Re: Nested foreach with order by

2014-02-28 Thread Anastasis Andronidis
I found the problem. I used some private variables in my class. I was thinking 
that in every tuple I'm getting, pig will create a new object of my class. But 
this not the case of course.

Sorry for the inconvenience
Anastasis

On 28 Φεβ 2014, at 2:07 π.μ., Anastasis Andronidis andronat_...@hotmail.com 
wrote:

 I also just found out that the bag from the nested order by is 
 org.apache.pig.data.InternalCachedBag and not 
 org.apache.pig.data.SortedDataBag
 
 should be like that?
 
 On 28 Φεβ 2014, at 1:51 π.μ., Anastasis Andronidis andronat_...@hotmail.com 
 wrote:
 
 Hi again,
 
 I added this in my UDF:
 
if(!((DataBag) input.get(0)).isSorted()) {
throw new IOException(It's not sorted);
}
 
 And the exception arises. Why? I don't understand it. I specified ORDER BY 
 in the nested foreach.
 
 Thank you for helping me btw!
 
 On 28 Φεβ 2014, at 1:12 π.μ., Pradeep Gollakota pradeep...@gmail.com wrote:
 
 No... that wouldn't be related since you're not doing a GROUP ALL.
 
 The `FLATTEN(MY_UDF(t))` has me a little weary. Something is possibly going
 wrong in your UDF. The output of your UDF is going to be a string that is
 some generic status right? My uneducated guess is that there's a bug in
 your UDF. To confirm, do you get the correct result if you replace your UDF
 with an out of the box one e.g. COUNT?
 
 
 On Thu, Feb 27, 2014 at 2:21 PM, Anastasis Andronidis 
 andronat_...@hotmail.com wrote:
 
 BTW, is this some how related[1] ?
 
 
 [1]:
 http://mail-archives.apache.org/mod_mbox/pig-user/201102.mbox/%3c5528d537-d05c-47d9-8bc8-cc68e236a...@yahoo-inc.com%3E
 
 On 27 Φεβ 2014, at 11:20 μ.μ., Anastasis Andronidis 
 andronat_...@hotmail.com wrote:
 
 Yes, of course, my output is like that:
 
 (20131209,AEGIS04-KG,ch.cern.sam.ROC_CRITICAL,0.0,CREAM-CE)
 (20131209,AEGIS04-KG,ch.cern.sam.ROC_CRITICAL,0.0,CREAM-CE)
 (20131209,AEGIS04-KG,ch.cern.sam.ROC_CRITICAL,0.0,SRMv2)
 (20131209,AEGIS04-KG,ch.cern.sam.ROC_CRITICAL,0.0,SRMv2)
 (20131209,AM-02-SEUA,ch.cern.sam.ROC_CRITICAL,0.0,CREAM-CE)
 .
 .
 .
 
 and when I put PARALLEL 1 in GROUP BY I get:
 
 (20131209,AEGIS04-KG,ch.cern.sam.ROC_CRITICAL,0.0,CREAM-CE)
 (20131209,AEGIS04-KG,ch.cern.sam.ROC_CRITICAL,0.0,SRMv2)
 (20131209,AM-02-SEUA,ch.cern.sam.ROC_CRITICAL,0.0,CREAM-CE)
 .
 .
 .
 
 
 On 27 Φεβ 2014, at 10:20 μ.μ., Pradeep Gollakota pradeep...@gmail.com
 wrote:
 
 Where exactly are you getting duplicates? I'm not sure I understand your
 question. Can you give an example please?

○ ○ ○

WHAT IS ASKED -
A: In the mailing-list thread on nested foreach with ORDER BY, what class did the bag produced by the nested ORDER BY turn out to be?
B: Condense the paragraph of the nested foreach thread that begins "The `FLATTEN(MY_UDF(t))` has me a little weary" into a short bulleted list that keeps its main points.
C: Extend the mailing-list thread on nested foreach with ORDER BY, starting after its final sentence.

SOURCE DATA -
○ ○ ○

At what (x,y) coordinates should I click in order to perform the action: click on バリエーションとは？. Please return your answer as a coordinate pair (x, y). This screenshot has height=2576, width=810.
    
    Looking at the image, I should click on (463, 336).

○ ○ ○

TASK RESULTS -
A: org.apache.pig.data.InternalCachedBag

B:
- The `FLATTEN(MY_UDF(t))` call raises concern that something may be going wrong in the UDF.
- The UDF's output is presumed to be a string holding a generic status.
- The writer's guess is a bug in the UDF.
- To confirm, replace the UDF with a built-in function such as COUNT and check whether the result is correct.

C:
 
 
 On Thu, Feb 27, 2014 at 11:15 AM, Anastasis Andronidis 
 andronat_...@hotmail.com wrote:
 
 Hello everyone,
 
 I have a foreach statement and inside of it, I use an order by. After
 the
 order by, I have a UDF. Example like this:
 
 
 logs = LOAD 'raw_data' USING org.apache.hcatalog.pig.HCatLoader();
 
 logs_g = GROUP logs BY (date, site, profile) PARALLEL 2;
 
 service_flavors = FOREACH logs_g {
 t = ORDER logs BY status;
 GENERATE group.date as dates, group.site as site, group.profile
 as
 profile,
 FLATTEN(MY_UDF(t)) as
 (generic_status);
 };
 
 The problem is that I get duplicate results.. I know that MY_UDF is
 running on mappers, but shouldn't each mapper take 1 group from the
 logs_g?
 Is something wrong with order by? I tried to add  order by parallel
 but I
 get syntax errors...
 
 My problem is resolved if I put  GROUP logs BY (date, site, profile)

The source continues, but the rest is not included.